Location:   Bharatpur, Rajasthan.
Coverage area :  232 sq. Kms.
Main attractions:  Spoon Bills
Best time to visit :  The Keoladeo National Park is open throughout the year. August-October is the breeding season, so the birds are best left alone then. The best season for visiting this place is between October to February when the migratory birds come to visit this park from all over the globe.
Accommodation :  
There are rest houses, lodges, dormitories and hotels. Rajasthan Tourism provides good accommodation at its hotel, 'Saras'. Inside the park, the Bharatpur Forest Lodge is maintained by the ITDC. Shanti Kuteer, Circuit House, Dak Bungalow are also good for a comfortable stay. Park Palace, Govind Niwas and the Tourist complex are the other choices. Almost all the houses around the park lend out one or two rooms to visitors. These are cheap and provide comfortable stay.

Arrival information : 
By Rail : Bharatpur has its own railway stations with many major trains halting here.
By Air : The nearest airport is that of Agra.
By Road :
Nearby excursions :  Government Museum, Bharatpur which gives a glimpse of past splendour.
Just 32 kms from Bharatpur, is the Deeg Palace. This strong and massive fort was the summer resort of the rulers of Bharatpur and has many palaces and gardens.
Nearby cities :  Bharatpur

Keoladeo Ghana National Park, one of the most spectacular bird sanctuaries in India, nesting indigenous water- birds as well as migratory water birds and water side birds. It is also inhabited by sambar, chital, nilgai and boar. More than 300 species of birds are found in this small park of 29 sq. km. of which 11 sq. km. are marshes and the rest scrubland and grassland. Keoladeo, the name derives from an ancient Hindu temple, devoted to Lord Shiva, which stands at the centre of the park.

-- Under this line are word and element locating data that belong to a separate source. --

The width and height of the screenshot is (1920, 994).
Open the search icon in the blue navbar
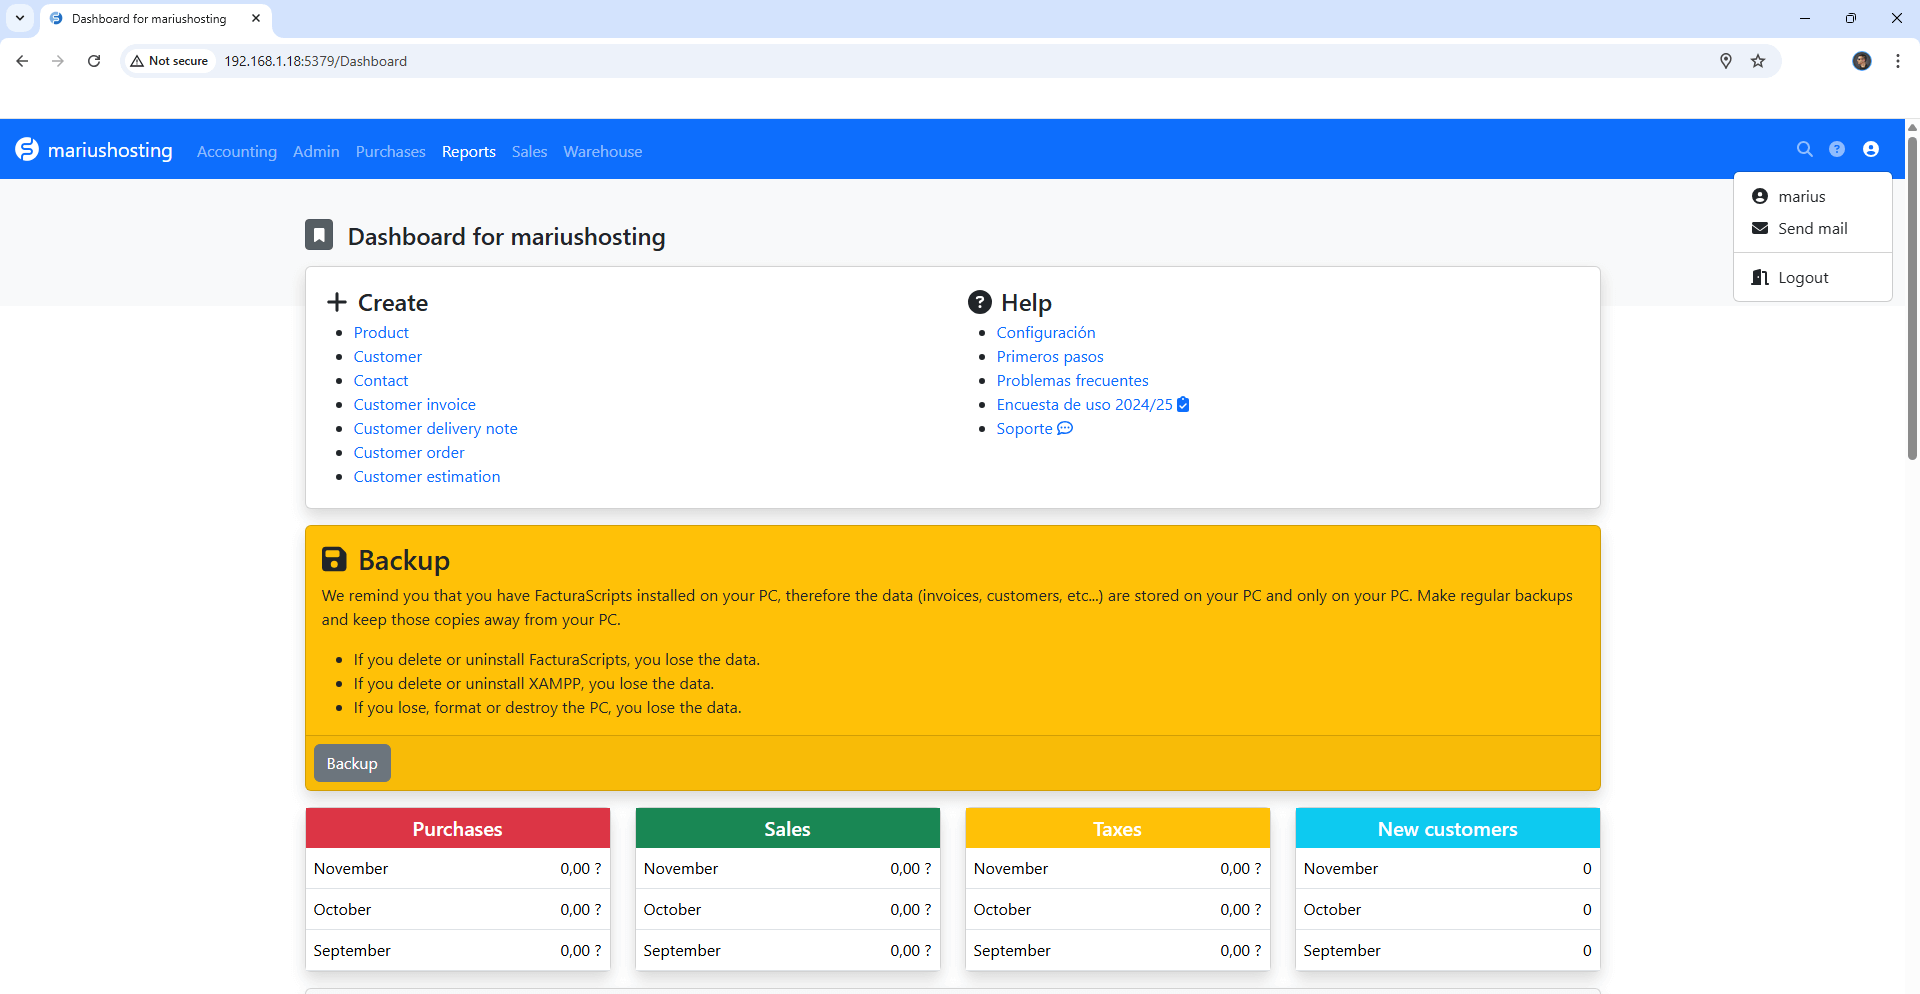[x=1805, y=149]
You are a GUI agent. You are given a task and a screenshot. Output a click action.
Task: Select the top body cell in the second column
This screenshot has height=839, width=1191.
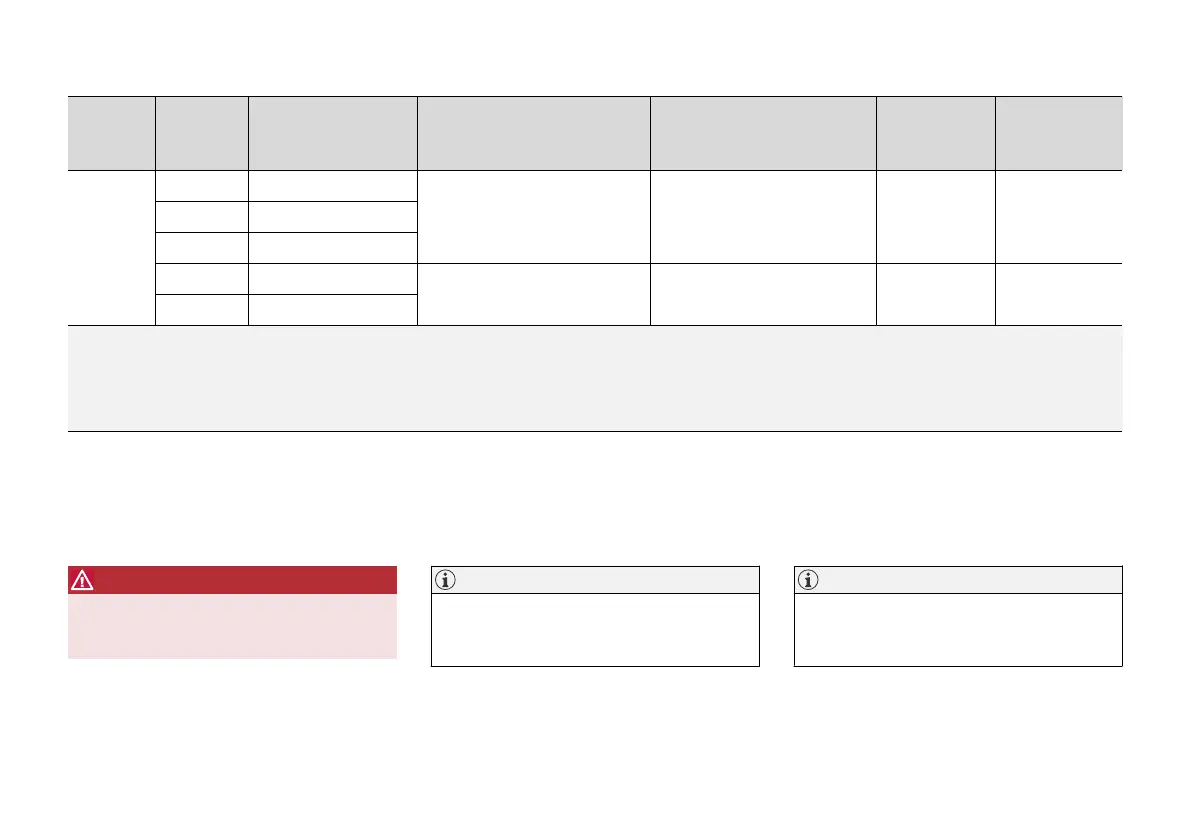point(202,185)
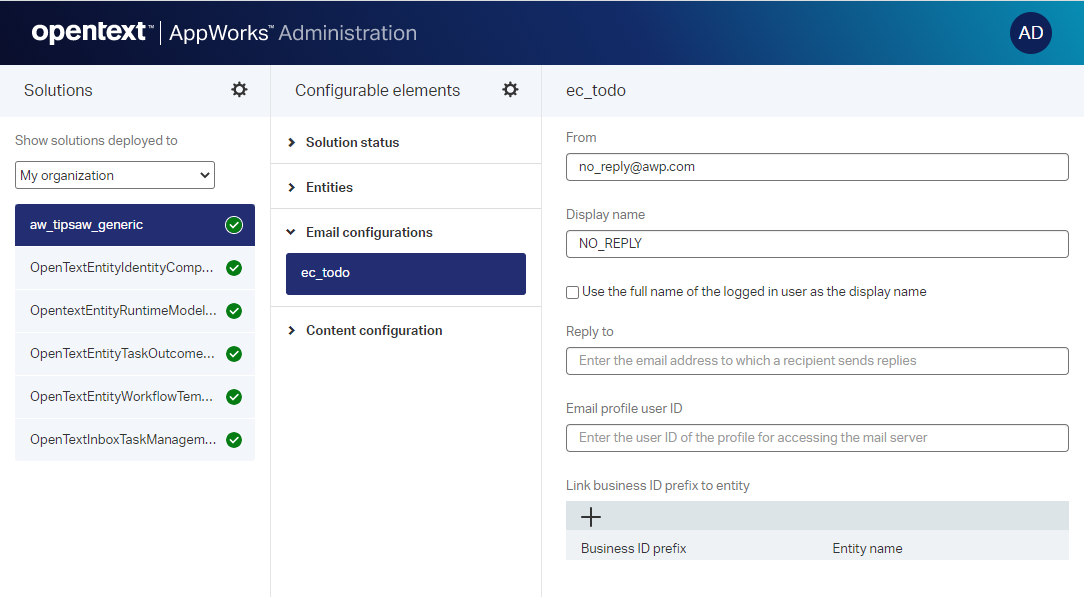The image size is (1084, 597).
Task: Click the From email address field
Action: click(816, 167)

'Ghana' means dense, referring to the thick forest, which used to cover the area. While many of India's parks have been developed from the hunting preserves of princely India, Keoladeo Ghana is perhaps the only case where the habitat has been created by a maharaja. In earlier times, Bharatpur town used to be flooded regularly every monsoon. In 1760, an earthern dam (Ajan Dam) was constructed, to save the town, from this annual vagary of nature. The depression created by extraction of soil for the dam was cleared and this became the Keoladeo lake.

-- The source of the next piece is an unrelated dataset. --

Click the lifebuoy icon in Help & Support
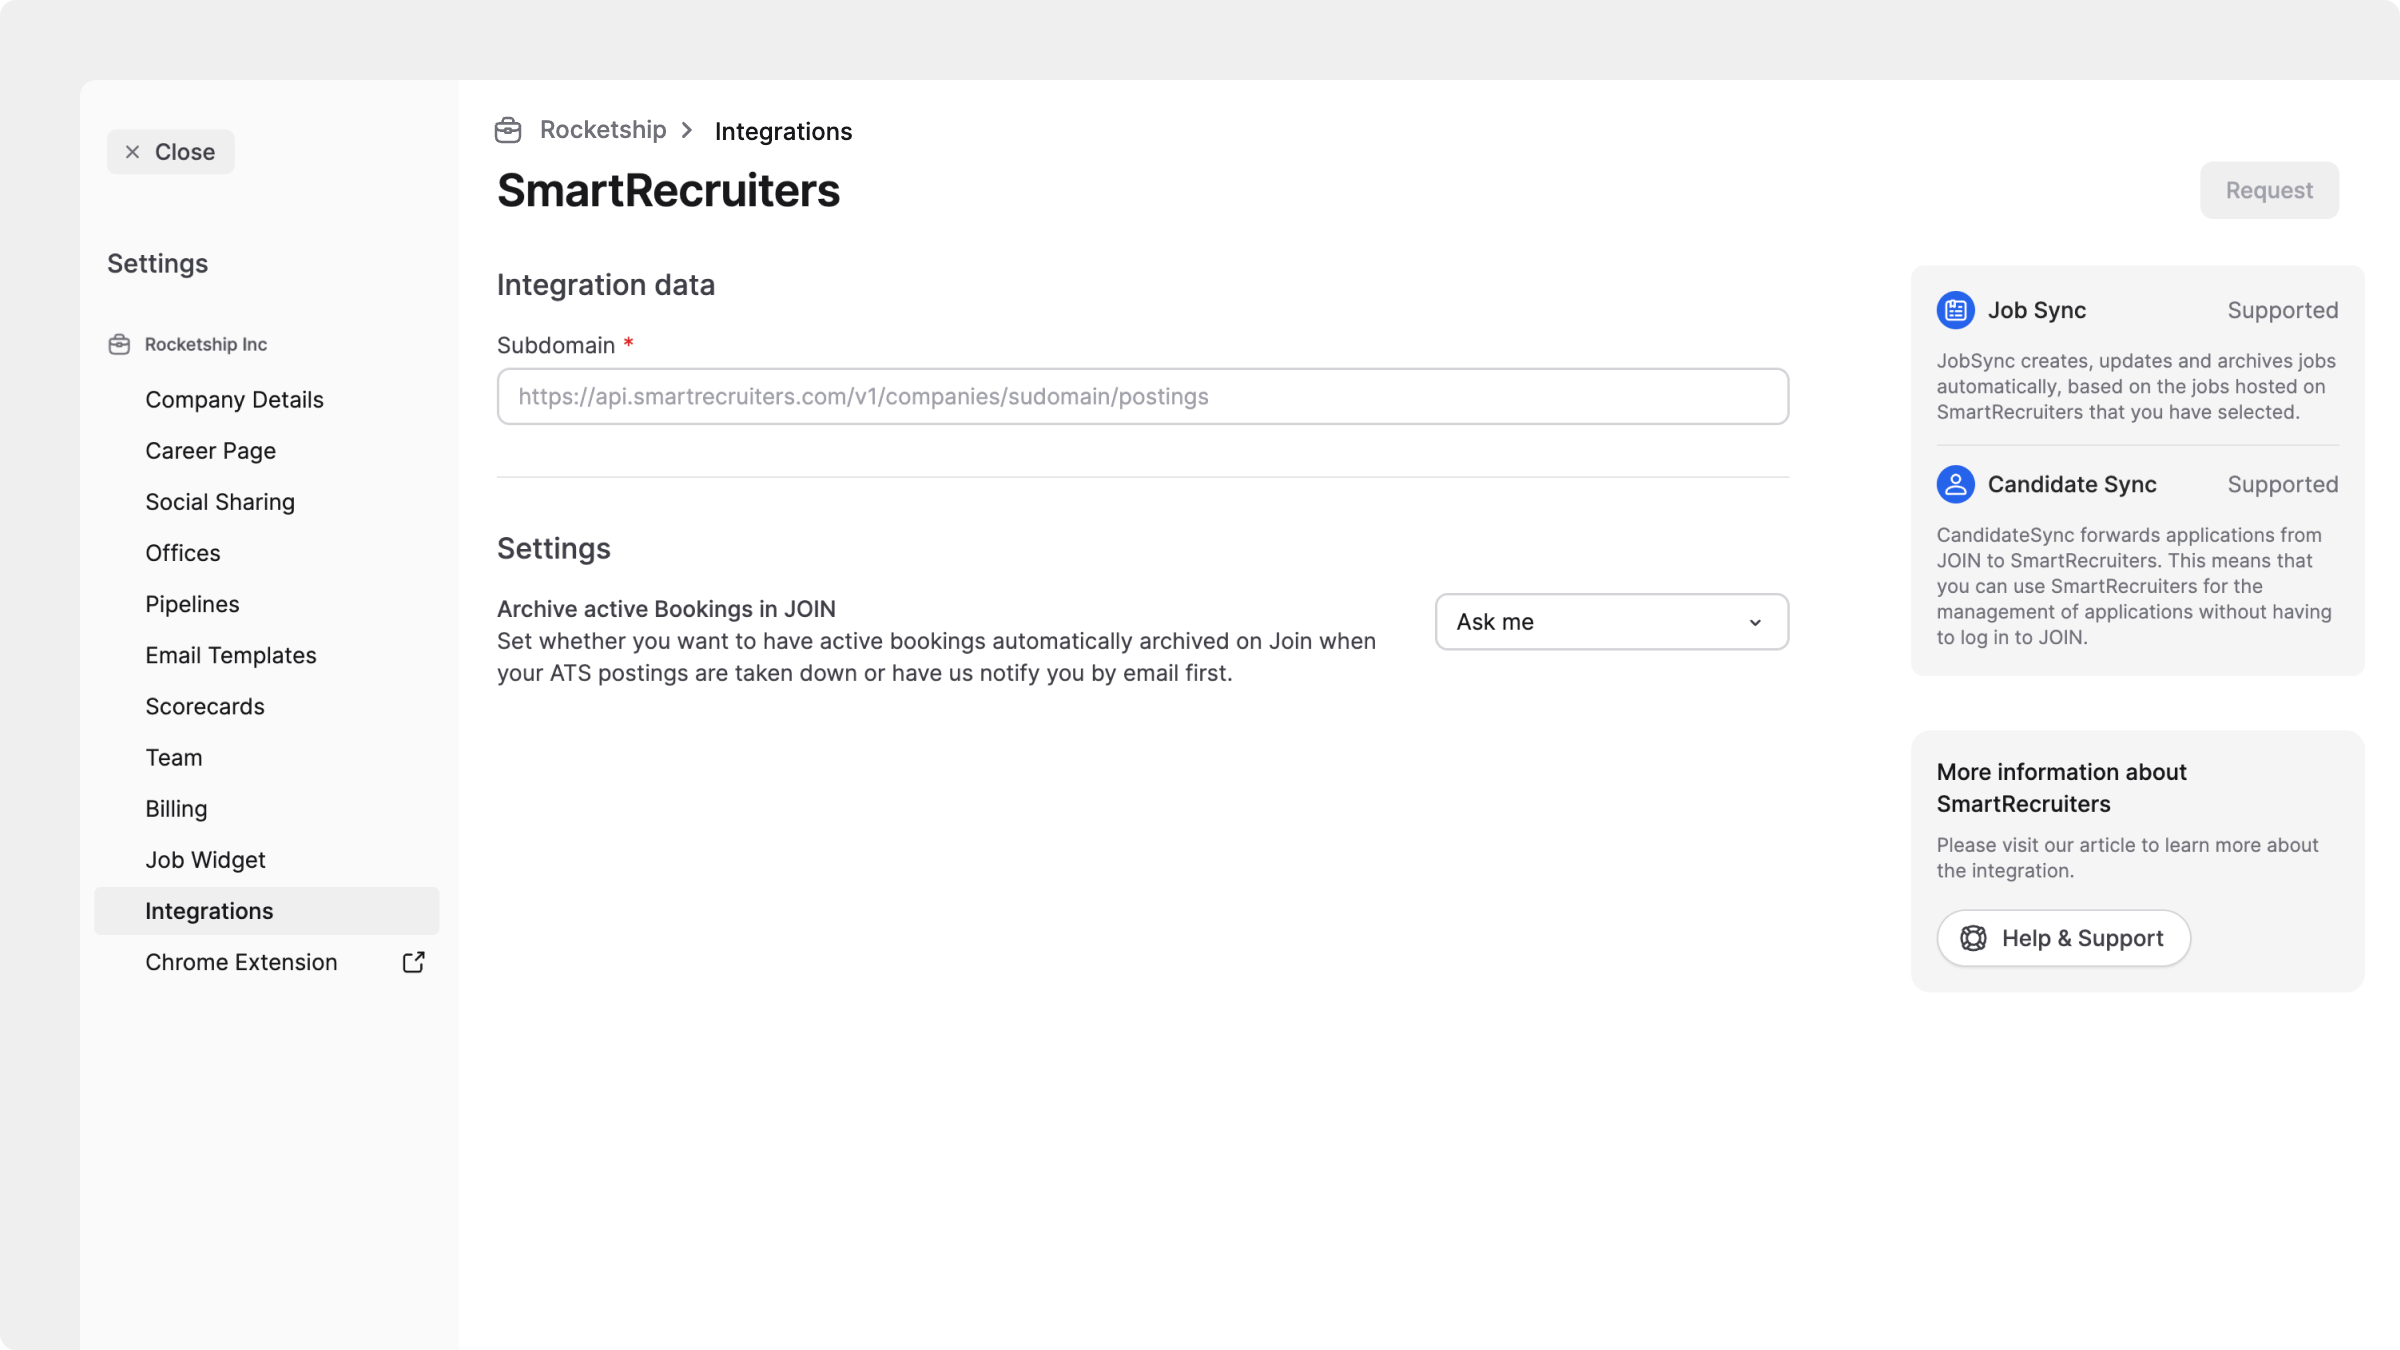 tap(1973, 938)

At the beginning of this century, this lake was developed, and was divided into several portions. A system of small dams, dykes, sluice gates, etc., was created to control water level in different sections. This became the hunting preserve of the Bharatpur royalty, and one of the best duck - shooting wetlands in the world. Hunting was prohibited by mid-60s. The area was declared a national park on 10 March 1982, and accepted as a World Heritage Site in December 1985.

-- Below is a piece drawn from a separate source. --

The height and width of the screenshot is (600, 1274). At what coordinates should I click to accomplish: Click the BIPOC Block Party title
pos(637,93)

Fauna :   Over 350 species of birds find a refuge in the 29 sq km of shallow lakes and woodland, which makes up the park. A third of them are migrants, many of whom spend their winters in Bharatpur, before returning to their breeding grounds, as far away as Siberia and Central Asia. Migratory birds at Keoladeo include, as large a bird as Dalmatian pelican, which is slightly less than two meters, and as small a bird as Siberian disky leaf warbler, which is the size of a finger. Other migrants include several species of cranes, pelicans, geese, ducks, eagles, hawks, shanks, stints, wagtails, warblers, wheatears, flycatchers, buntings, larks and pipits, etc. But of all the migrants, the most sought after is the Siberian Crane or the great white crane, which migrates to this site every year, covering a distance of more than half the globe. These birds, numbering only a few hundred, are on the verge of extinction.

It is birds from the western race of the species, that visit Keoladeo, migrating from the Ob river basin region, in the Aral mountains, in Siberia via Afghanistan and Pakistan. There are only two wintering places, left for this extremely rare species.One is in Feredunkenar in Iran, and the other is Keoladeo Ghana. The journey to Bharatpur takes them 6,400 kms from their breeding grounds, in Siberia. They arrive in December and stay till early March. Unlike Indian cranes, the Siberian crane is entirely vegetarian. It feeds on underground aquatic roots and tubers in loose flocks of five or six.